JOHN PATTON: I did not present any of those data. Certainly one thing that we used it for is to look at the difference in energy cost between performance of physical tasks in the MOPP-4 condition2 compared with a MOPP-0 condition,3 looking at changes and at the effect of the MOPP gear itself on physical task performance, and this entailed all kinds of things, from load carriage to lifting and carrying to litter carrying to obstacle course and all kinds of militarily relevant tasks, so we could get quantification of the MOPP gear per se.
Yes, thank you, Karl, that is one way in which we have used it.
ARTHUR ANDERSON: I have a question from the perspective of a scuba diver concerned about oxygen utilization while diving. Apropos of the MOPP gear comment, I felt it was important to ask the question of whether or not you tested this equipment in a MOPP gear environment in Riyadh during Operation Desert Storm, when the extreme emotional stress of having false alarms go off caused people to put their MOPP gear on. Would the hyperventilation associated with stress interfere with the benefit of the data that you get out of that oxygen utilization versus breathing in a nonstressful laboratory?

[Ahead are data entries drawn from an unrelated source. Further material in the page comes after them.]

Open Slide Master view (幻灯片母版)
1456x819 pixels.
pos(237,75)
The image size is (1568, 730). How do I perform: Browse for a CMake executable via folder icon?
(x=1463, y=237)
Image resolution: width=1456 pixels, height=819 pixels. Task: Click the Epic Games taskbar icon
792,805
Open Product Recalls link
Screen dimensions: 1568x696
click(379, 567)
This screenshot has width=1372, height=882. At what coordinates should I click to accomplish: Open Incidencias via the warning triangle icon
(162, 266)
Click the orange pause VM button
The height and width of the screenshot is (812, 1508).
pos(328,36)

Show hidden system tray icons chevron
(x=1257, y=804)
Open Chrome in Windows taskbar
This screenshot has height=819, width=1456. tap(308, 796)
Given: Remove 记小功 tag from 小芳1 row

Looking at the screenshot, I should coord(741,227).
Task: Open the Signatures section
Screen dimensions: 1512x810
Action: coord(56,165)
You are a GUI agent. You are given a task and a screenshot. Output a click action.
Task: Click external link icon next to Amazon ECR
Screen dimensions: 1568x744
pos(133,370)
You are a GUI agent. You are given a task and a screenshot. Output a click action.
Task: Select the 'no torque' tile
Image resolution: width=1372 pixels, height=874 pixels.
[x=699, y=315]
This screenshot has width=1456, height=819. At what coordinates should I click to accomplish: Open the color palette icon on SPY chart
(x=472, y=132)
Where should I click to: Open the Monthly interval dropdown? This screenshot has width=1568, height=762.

JOHN PATTON: You mean in a masked condition? I do not think it is going to change the oxygen uptake too much. Sure, your ventilation will change, and the amount of oxygen that actually is extracted is going to change. But when you
apply it to the equation for oxygen uptake, there is going to be little change, little effect on oxygen uptake per se. I mean with just the masked condition itself, you tend to hypoventilate a little bit, but you extract more oxygen, so when you make the calculation for oxygen uptake there is little change.
ARTHUR ANDERSON: Hyperventilation, where you are inefficiently ventilating and blowing off air and not necessarily …
JOHN PATTON: Okay, then, your extractions would be much less, so when you calculate oxygen uptake, you are quite likely to get similar values.
JOHN VANDERVEEN: Did they have any evaluation of how well the carbon dioxide analyzer works in the TEEM 100?
JOHN PATTON: I have not seen any data on that, no. All I presented were the data on ventilation and the oxygen uptake. That is a good question. I know that is being looked at right now, as a matter of fact, both the oxygen and the carbon dioxide.